Yaşamak için gerekeni yiyin, ne çok az ne de çok fazla, saf su için, yiyecekleri kutsayın.

BAŞAK, DÜNYANIN BAKİRE ANNESİNİN zodyak işaretidir, MERKÜR’ün evidir, mineralleri JASPİS ve ZÜMRÜT’tür.

Uygulamada, BAŞAK yerlilerinin ne yazık ki aşırı mantıklı, normalin ötesinde ve doğası gereği şüpheci olduklarını doğrulayabildik.

Akıl, zeka çok gereklidir, ancak yörüngesinden çıktığında zararlı olur.

BAŞAK yerlileri bilim, Psikiyatri, tıp, doğacılık, laboratuvar, pedagoji vb., vb., vb. için uygundur.

BAŞAK yerlileri BALIK insanlarıyla anlaşamazlar ve bu nedenle Balık burcundaki kişilerle evlenmekten kaçınmalarını tavsiye ederiz.

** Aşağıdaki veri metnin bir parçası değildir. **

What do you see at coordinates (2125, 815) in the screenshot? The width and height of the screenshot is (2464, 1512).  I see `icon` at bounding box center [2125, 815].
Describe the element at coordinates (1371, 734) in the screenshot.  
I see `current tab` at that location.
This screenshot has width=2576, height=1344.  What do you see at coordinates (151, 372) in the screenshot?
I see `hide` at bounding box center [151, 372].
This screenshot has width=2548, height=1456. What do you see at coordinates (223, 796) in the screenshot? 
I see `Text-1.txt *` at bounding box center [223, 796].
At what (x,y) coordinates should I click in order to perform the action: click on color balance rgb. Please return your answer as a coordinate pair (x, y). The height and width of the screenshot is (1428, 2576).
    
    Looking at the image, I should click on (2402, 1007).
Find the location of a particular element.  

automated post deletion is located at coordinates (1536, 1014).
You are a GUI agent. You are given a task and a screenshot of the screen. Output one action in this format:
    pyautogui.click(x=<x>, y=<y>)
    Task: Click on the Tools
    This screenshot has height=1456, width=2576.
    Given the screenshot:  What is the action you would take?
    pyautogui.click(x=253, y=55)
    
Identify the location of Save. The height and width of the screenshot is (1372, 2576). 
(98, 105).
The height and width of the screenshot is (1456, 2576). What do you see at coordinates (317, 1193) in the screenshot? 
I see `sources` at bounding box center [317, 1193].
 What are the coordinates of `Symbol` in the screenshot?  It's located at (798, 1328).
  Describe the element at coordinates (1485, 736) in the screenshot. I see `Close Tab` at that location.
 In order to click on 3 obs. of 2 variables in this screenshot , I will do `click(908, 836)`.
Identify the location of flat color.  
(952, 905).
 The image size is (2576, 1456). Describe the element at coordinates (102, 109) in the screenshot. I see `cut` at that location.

BAŞAK insanlarının en üzücü yanı, onları karakterize eden bu atalet ve şüpheciliktir. Ancak, bu gergin ataletin, deneyim yoluyla erişilebilir olduğu yere kadar, maddeden maneviyata geçme eğiliminde olduğunu bilmek ilginçtir.

BAŞAK’ın ELEŞTİREL-ANALİTİK yeteneği müthiştir ve bu burcun BÜYÜK DEHALARI arasında, maddi olanı, ataleti aşmayı ve yüksek bilimsel maneviyata girmeyi başaran GOETHE vardır.

Ancak, tüm BAŞAK yerlileri GOETHE değildir. Ortalamada, bu burcun vasatları arasında, MANEVİYAT kokan her şeyin düşmanı olan MADDİ ATEİSTLER bolca bulunur.

ORTALAMA BAŞAK insanlarının BENMERKEZCİLİĞİ çok gülünç ve iğrenç bir şeydir, ancak BAŞAK GOETHE’leri dahi, son derece özgecil ve derinden çıkarcı değildir.

BAŞAK yerlileri aşkta acı çekerler ve VENÜS, aşk gezegeni BAŞAK’ta sürgünde olduğu için büyük hayal kırıklıkları yaşarlar.